Despite the height data implying a fall in living standards, there was an increase in average life expectancy at birth between 1760 and 1850, with Szreter and Mooney finding that this rise also happened in urban cities due to improving conditions. The average life expectancy in provincial cities rose from 35 in 1820 to 42 in the 1890; in England and Wales as a whole it was higher starting at 40 in 1800 and rising to 46 by 1890. This trend is corroborated by data from Wrigley and Schofield, painting a different picture to height data, implying that conditions were improving over the period 1760-1850 as people could live longer lives. This rise in life expectancy at birth in the urban areas was due to the enlargement of the suburbs which had better living conditions and were less crowded, thus resulting in fewer deaths and hence a longer life on average suggesting improvements in standards of living.

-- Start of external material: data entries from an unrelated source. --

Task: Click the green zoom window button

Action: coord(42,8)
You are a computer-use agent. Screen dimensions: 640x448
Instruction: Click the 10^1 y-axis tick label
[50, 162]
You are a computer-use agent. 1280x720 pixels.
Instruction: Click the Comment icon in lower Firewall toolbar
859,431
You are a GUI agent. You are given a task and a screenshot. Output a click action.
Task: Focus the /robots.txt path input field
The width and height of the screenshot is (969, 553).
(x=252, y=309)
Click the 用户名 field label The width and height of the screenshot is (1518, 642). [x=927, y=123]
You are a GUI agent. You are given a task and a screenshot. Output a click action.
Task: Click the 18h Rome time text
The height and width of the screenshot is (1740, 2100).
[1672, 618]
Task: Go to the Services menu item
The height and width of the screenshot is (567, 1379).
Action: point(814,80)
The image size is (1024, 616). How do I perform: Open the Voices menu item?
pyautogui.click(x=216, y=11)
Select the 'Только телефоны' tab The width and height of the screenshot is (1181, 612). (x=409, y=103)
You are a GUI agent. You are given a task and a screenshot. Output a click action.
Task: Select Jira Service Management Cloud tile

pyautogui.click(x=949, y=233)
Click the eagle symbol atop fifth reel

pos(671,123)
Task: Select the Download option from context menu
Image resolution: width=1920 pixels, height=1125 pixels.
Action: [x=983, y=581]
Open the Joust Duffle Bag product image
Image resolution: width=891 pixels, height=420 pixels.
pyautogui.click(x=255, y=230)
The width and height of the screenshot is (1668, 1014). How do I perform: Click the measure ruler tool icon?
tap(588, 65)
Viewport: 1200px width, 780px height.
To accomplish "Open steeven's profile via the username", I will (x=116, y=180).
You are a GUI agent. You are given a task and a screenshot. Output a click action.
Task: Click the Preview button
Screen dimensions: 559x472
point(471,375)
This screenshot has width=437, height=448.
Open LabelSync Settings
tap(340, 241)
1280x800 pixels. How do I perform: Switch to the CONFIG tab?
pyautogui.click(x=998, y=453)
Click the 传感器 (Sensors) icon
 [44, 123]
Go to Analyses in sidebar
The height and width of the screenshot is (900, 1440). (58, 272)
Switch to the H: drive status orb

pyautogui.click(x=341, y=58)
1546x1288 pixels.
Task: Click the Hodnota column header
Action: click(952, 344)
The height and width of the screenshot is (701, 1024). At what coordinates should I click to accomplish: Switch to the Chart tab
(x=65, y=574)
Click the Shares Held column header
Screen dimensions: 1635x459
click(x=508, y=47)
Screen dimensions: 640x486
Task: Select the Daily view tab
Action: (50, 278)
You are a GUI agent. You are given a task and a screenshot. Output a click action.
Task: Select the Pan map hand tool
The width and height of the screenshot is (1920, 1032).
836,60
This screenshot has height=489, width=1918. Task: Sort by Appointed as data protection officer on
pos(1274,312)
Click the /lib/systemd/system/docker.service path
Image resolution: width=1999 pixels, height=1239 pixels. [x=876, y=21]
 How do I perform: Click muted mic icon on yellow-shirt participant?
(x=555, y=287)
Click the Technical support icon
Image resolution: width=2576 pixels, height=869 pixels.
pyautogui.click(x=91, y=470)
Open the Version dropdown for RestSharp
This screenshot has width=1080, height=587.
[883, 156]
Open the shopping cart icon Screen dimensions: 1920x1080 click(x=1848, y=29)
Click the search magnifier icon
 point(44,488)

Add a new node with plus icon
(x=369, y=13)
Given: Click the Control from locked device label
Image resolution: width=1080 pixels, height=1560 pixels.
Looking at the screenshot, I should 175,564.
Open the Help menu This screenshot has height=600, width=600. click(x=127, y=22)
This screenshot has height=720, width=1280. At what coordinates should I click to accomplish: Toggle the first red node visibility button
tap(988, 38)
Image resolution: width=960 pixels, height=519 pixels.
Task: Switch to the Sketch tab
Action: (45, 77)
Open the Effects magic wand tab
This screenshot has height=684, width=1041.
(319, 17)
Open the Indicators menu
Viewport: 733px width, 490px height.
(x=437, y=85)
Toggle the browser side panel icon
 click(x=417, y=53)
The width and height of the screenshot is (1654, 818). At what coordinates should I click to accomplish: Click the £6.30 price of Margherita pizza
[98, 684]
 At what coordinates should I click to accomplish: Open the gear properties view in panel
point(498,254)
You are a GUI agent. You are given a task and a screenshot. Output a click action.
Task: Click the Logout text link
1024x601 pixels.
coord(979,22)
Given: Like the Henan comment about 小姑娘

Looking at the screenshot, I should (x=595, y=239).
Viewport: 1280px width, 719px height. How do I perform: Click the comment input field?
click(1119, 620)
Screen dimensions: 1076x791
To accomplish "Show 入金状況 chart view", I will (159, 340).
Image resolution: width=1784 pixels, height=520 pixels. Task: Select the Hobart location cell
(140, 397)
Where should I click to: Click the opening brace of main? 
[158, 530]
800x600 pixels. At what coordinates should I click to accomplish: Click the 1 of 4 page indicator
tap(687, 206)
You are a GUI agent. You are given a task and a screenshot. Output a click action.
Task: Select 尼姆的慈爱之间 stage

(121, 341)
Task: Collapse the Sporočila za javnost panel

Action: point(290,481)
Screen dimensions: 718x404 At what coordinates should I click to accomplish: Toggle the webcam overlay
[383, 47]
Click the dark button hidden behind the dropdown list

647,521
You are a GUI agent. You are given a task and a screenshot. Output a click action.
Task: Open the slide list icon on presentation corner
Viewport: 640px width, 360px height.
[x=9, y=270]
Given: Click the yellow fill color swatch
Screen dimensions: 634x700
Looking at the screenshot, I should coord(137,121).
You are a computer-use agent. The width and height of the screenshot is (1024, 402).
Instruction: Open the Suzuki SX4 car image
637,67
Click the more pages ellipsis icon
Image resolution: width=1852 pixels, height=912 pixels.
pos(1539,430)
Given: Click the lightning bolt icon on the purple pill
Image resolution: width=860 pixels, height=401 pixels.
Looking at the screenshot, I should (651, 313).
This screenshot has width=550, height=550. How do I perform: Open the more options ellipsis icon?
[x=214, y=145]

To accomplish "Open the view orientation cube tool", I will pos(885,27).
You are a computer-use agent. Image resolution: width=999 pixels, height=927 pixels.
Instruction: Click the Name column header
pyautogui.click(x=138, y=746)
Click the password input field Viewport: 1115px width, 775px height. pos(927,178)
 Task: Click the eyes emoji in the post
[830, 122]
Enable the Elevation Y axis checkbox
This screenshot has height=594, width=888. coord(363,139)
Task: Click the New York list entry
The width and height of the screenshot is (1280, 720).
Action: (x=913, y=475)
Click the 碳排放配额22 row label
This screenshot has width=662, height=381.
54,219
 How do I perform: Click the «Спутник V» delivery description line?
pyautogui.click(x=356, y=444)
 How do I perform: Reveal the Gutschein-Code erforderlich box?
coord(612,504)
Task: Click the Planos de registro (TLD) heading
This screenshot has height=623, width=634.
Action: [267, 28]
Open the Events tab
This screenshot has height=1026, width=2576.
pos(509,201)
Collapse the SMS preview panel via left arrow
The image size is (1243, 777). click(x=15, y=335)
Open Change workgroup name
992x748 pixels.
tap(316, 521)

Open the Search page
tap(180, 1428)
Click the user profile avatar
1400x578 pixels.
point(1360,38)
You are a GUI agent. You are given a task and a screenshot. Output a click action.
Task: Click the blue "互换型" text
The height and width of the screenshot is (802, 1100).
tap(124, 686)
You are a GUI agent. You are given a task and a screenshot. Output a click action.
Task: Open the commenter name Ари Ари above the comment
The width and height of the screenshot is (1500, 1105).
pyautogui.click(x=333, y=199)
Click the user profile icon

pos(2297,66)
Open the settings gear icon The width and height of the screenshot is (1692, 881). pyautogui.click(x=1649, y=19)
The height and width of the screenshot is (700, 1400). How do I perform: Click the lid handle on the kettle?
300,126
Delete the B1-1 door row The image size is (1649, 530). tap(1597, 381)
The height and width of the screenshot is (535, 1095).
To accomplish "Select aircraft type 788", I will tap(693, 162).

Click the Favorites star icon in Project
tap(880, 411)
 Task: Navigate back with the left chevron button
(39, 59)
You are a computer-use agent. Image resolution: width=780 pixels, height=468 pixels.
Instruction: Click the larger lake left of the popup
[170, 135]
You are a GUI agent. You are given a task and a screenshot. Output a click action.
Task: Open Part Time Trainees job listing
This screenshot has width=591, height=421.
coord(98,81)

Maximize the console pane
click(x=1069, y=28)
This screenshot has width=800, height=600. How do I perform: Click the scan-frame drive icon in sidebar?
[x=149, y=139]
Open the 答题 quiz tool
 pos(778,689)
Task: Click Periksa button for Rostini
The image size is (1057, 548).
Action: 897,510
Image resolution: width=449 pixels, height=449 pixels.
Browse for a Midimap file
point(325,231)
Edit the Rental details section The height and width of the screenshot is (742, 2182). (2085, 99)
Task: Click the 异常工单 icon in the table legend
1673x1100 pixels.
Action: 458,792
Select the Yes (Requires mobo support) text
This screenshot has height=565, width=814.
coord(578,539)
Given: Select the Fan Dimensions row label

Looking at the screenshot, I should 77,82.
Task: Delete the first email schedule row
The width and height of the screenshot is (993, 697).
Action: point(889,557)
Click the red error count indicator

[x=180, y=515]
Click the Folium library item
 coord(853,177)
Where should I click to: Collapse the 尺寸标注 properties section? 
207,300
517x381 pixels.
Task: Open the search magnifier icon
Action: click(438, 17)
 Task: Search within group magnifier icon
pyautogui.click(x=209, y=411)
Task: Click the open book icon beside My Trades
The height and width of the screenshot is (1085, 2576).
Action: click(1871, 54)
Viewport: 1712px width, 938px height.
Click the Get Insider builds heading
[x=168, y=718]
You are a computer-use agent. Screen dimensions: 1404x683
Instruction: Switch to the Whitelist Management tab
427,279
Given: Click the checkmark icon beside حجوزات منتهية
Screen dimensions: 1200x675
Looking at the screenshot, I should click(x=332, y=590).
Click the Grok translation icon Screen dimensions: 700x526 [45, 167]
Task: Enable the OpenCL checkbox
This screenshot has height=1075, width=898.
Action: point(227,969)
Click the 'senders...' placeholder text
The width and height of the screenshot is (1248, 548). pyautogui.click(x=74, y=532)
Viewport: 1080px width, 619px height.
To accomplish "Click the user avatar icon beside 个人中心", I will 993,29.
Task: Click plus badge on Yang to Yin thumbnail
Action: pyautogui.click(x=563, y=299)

The death rate fell due to improvements in healthcare and the discovery of vaccinations to prevent disease like smallpox. Between 1783-1807 19% of pre-ten year old Glaswegians who died did so as a result of smallpox. The vaccination reduced this rate to 4% by 1807-12 (Szreter and Mooney), demonstrating that there were some improvements in certain fields during the industrial revolution which must have increased the standards of living.

Mortality was higher in the cities than in rural areas due to overcrowding, poor sanitation and high geographical mobility enabling the spread of disease. It could be taken that standards of living in urban areas were rising, but only from a poor start, and that people who had migrated from rural areas would likely have seen a fall in their quality of living through poorer food conditions, more disease, a higher death rate and the disamenities associated with urban life. Therefore whilst it could be argued that standards of living rose during the industrial revolution, as evidenced by people living longer lives on average, it could also be argued that the prolonging of life was at the expense of a poorer quality of life, with children working in dangerous jobs at young ages, forgoing an education, food was scarce and people had to live amongst the squalor and disease of the growing urban conurbation. Furthermore, even though life expectancy rose, mortality didn’t decrease dramatically – “not until the 1870s and 1880s did urban mortality truly recede and children’s heights revive” (Szreter and Mooney). In fact Wrigley and Schofield believe that mortality rose between 1820-50 before falling. Again this would back up the belief that standards of living didn’t rise during the first half of the nineteenth century and may even have fallen.

In short, the anthropometric data consistently show that standards of living deteriorated during the period 1780-1850 as demonstrated by falling stature. This resulted from a lack of food and poor nutrients as well as harder toil by adult men and children. Mortality confirms this view, as it rose during the beginning of the nineteenth century, whilst life expectancy rose but this was from a low base and was only an average. If conditions on the whole are good but there is a short period of deterioration then teenagers will have a growth spurt and end up at or near to full potential height (Oxley). The fact that there was an increase in the numbers stunted over the period shows that this wasn’t the result of brief periods of decline but persistent hardships resulting in a deterioration of standards of living. There was also increased inequality in the standards of living depending on where someone lived (urban vs rural), what part of the country they lived in, if they were a man, woman or child and their class. Thus it is fair to conclude, on current data, that living standards for the greater part of the population were poorer as a result of the Industrial Revolution up to at least 1850.